Theorem. For a prime $p$ and a sequence of natural numbers $m_0\mid m_1\mid\cdots$, it is consistent with ZF that there is an Dedekind-finite infinite field, such that the field is a union of a sequence of increasing finite fields $(F_n)_{n<\omega}$ with $|F_k| = p^{m_k}$.

(His original paper uses the terminology "medial" to denote a Dedekind-finite infinite set.)

Furthermore, he proves that every Dedekind-finite infinite rings with only a finite number of zero-divisors is a field. Thus every Dedekind-finite infinite ring is a field or has infinite number of zero-divisors.

You can check the details in his paper:

Hickman, J. L. "Dedekind-finite fields." Bulletin of the Australian Mathematical Society 19.01 (1978): 117-124.


Here's a sketch for a concrete construction of a counterexample, probably close to the result by Hickman that Hanul Jeon found:

If I remember field theory right, ZF proves that there exists:

  1. A nested sequence of finite fields $$ \mathbb F_p = K_0 \subseteq K_1 \subseteq K_2 \subseteq \cdots $$ such that $K_n$ has $p^{2^n}$ elements, and the only subfields of $K_i$ are $K_j$ with $j\le i$.
  2. A sequence of generators $g_0, g_1, g_2, \ldots$ such that $K_n = \mathbb F_p[g_n]$.
  3. A sequence of order-2 authomorphisms $\varphi_n$ of $\cup_n K_n$ such that $\varphi_n$ fixes $K_{n-1}$ but does not fix $g_n$, and such that all the $\varphi_n$s commute.
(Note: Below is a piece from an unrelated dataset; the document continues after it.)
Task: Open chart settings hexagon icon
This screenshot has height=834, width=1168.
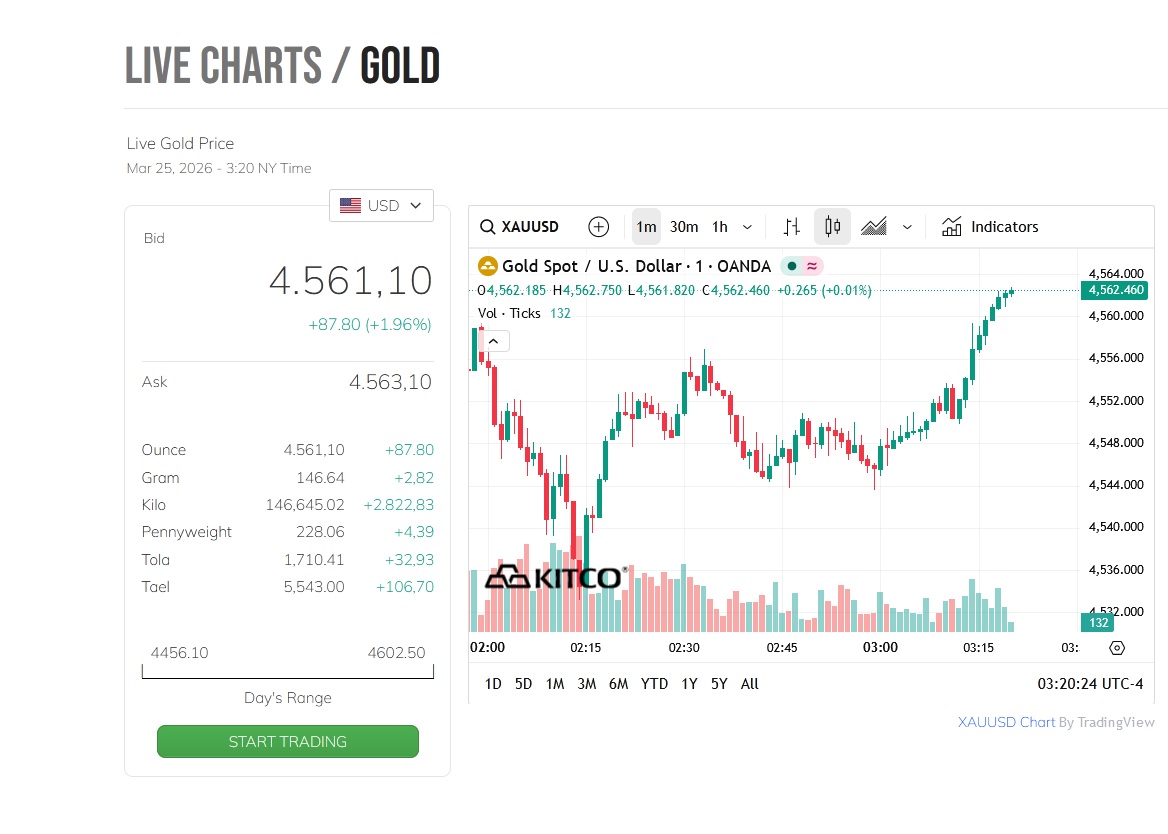Action: [x=1117, y=647]
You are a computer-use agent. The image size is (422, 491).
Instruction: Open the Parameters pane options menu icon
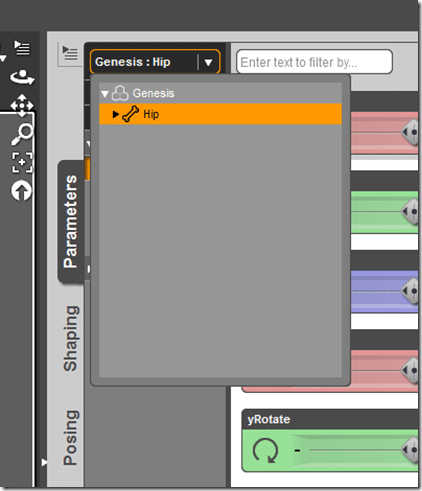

Let $K=\cup_n K_n$. We will show (assuming that AC fails badly enough) a Dedekind-finite field that is "morally isomorphic" to $K$, except the isomorphism isn't actually going to exist.

As a start, we'll develop a strange "redundant" representation of the elements of $K$.

First for every finite $A\subseteq \mathbb N$, let $\phi_A$ be the product of $\varphi_n$ for all $n\in A$.

Let a path mean a finite (1-indexed) sequence of $0$s and $1$s. For a path $a\in\{0,1\}^n$, let $g_a = \phi_{\{n\mid a(n)=1\}}(g_n)$. This is a generator of $K_n$; different paths map to different generators. For different paths of the same length we have $$ g_a = \phi_{\{n\mid a(n)\ne b(n)\}}(g_b) $$ A recipe for an element $k\in K$ is a pair $(a,q)\in \{0,1\}^*\times \mathbb F_p[X]$, such that $k=q(g_a)$.

Define an equivalence relation $\sim$ on all recipes as the symmetric transitive closure of

  • $(a,q)\sim(a',q')$ if $|a|=|a'|=n$ and $ q(g_n)=q'(\phi_{\{n\mid a(n)\ne a'(n)\}}(g_n))$.
  • $(a,q)\sim(a.b, q\circ r)$, where $b\in\{0,1\}$ is arbitrary, and $a.b$ is the sequence formed by appending $b$ to the end of $a$, and $r$ is any polynomial such that $r(g_{|a|+1})=g_{|a|}$.

It should be clear that two recipes are related exactly when they represent the same element of $K$. Let $[k]$ mean the equivalence class of all recipes for of $k$.

We can calculate directly on recipe classes: It should be clear that if we have two recipe classes, we can always find a path that is represented in both of them. (Just chose an arbitrary path whose length is at least the maximum of some path from one class and some path from the other). Then,

$$ \forall (a,q)\in [k], (a,q')\in [k'] : (a,q+q')\in[k+k'] \land (a,qq')\in[kk']$$

The point of all this is that the definiton of $\sim$ -- and thus computation on represetation classes -- does not depend on the elements of a path being $\{0,1\}$ in particular, but just that there are only two choices for each position in a path, which can be compared for equality.

Now, finally assume that AC fails badly enough that there is a countable sequence $(A_n)$ of unordered pairs such that $\cup_n A_n$ is not well-orderable. This is well known to be consistent with ZF.

Redefine a "path" to mean a function $a:\{1,2,\ldots,n\}\to\cup_n A_n$ such that $a(i)\in A_i$. A recipe is still a pair of a path and a polynomial, and $\sim$ is defined as above, except that $b\in\{0,1\}$ must be replaced by $b\in A_{|a|+1}$.

The properties of the old $\sim$ transfers to the new $\sim$ because each of them speak about only finitely long paths at a time, and we can always choose a finite and sufficiently long path in $(A_i)$ to play the same role as $0^n$ while verifying each of the claims for the new $\sim$.

There is still a set of all recipes, and so the set of all recipe classes under $\sim$ stil exist. Any two recipe classes can be added, multiplied, subtracted and divided just like before. So the set of recipe classes form a field.

On the other hand, this field cannot have a countably infinite subfield. Any infinite subfield would need to contain elements that generate $K_n$ for arbitrarily large $n$, and so in particular, an infinite subfield must include a recipe class that contains $(a,X)$ for every path $a$. However, this would mean that the set of paths is countable, which would mean there is a surjection $\mathbb N\to \cup_n A_n$, which contradicts $\cup_n A_n$ not being well-orderable.